_DATA SUPPLIED_
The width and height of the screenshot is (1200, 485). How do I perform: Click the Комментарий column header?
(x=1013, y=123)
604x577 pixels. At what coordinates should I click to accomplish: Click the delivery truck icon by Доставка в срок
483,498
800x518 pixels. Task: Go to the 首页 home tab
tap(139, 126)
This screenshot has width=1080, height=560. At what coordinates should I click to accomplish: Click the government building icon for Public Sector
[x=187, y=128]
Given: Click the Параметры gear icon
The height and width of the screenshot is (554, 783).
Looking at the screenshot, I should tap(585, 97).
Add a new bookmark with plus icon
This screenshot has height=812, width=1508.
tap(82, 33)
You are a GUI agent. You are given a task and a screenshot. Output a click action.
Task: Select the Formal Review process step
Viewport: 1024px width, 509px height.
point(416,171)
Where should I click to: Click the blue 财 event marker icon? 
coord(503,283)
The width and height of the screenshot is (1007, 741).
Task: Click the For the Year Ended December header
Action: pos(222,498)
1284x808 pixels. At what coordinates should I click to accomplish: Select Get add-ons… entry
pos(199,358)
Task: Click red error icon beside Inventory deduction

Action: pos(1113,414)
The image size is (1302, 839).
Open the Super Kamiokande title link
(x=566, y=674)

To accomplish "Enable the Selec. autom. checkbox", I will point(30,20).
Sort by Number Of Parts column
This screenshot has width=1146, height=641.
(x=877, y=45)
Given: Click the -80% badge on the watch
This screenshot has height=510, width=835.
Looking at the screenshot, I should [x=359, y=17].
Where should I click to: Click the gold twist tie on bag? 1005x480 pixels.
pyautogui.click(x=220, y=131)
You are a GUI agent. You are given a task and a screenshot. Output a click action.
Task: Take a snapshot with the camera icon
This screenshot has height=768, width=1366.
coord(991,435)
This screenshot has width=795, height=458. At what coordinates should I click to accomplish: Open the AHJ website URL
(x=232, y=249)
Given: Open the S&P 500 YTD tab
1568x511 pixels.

_ACTIVITY_
Type out the entries exactly as they appear above.

_RESPONSE_
The width and height of the screenshot is (1200, 485). How do I perform: Click the Комментарий column header?
(x=1013, y=123)
604x577 pixels. At what coordinates should I click to accomplish: Click the delivery truck icon by Доставка в срок
483,498
800x518 pixels. Task: Go to the 首页 home tab
tap(139, 126)
This screenshot has width=1080, height=560. At what coordinates should I click to accomplish: Click the government building icon for Public Sector
[x=187, y=128]
Given: Click the Параметры gear icon
The height and width of the screenshot is (554, 783).
Looking at the screenshot, I should tap(585, 97).
Add a new bookmark with plus icon
This screenshot has height=812, width=1508.
tap(82, 33)
You are a GUI agent. You are given a task and a screenshot. Output a click action.
Task: Select the Formal Review process step
Viewport: 1024px width, 509px height.
point(416,171)
Where should I click to: Click the blue 财 event marker icon? 
coord(503,283)
The width and height of the screenshot is (1007, 741).
Task: Click the For the Year Ended December header
Action: pos(222,498)
1284x808 pixels. At what coordinates should I click to accomplish: Select Get add-ons… entry
pos(199,358)
Task: Click red error icon beside Inventory deduction

Action: pos(1113,414)
The image size is (1302, 839).
Open the Super Kamiokande title link
(x=566, y=674)

To accomplish "Enable the Selec. autom. checkbox", I will point(30,20).
Sort by Number Of Parts column
This screenshot has width=1146, height=641.
(x=877, y=45)
Given: Click the -80% badge on the watch
This screenshot has height=510, width=835.
Looking at the screenshot, I should [x=359, y=17].
Where should I click to: Click the gold twist tie on bag? 1005x480 pixels.
pyautogui.click(x=220, y=131)
You are a GUI agent. You are given a task and a screenshot. Output a click action.
Task: Take a snapshot with the camera icon
This screenshot has height=768, width=1366.
coord(991,435)
This screenshot has width=795, height=458. At what coordinates should I click to accomplish: Open the AHJ website URL
(x=232, y=249)
Given: Open the S&P 500 YTD tab
1568x511 pixels.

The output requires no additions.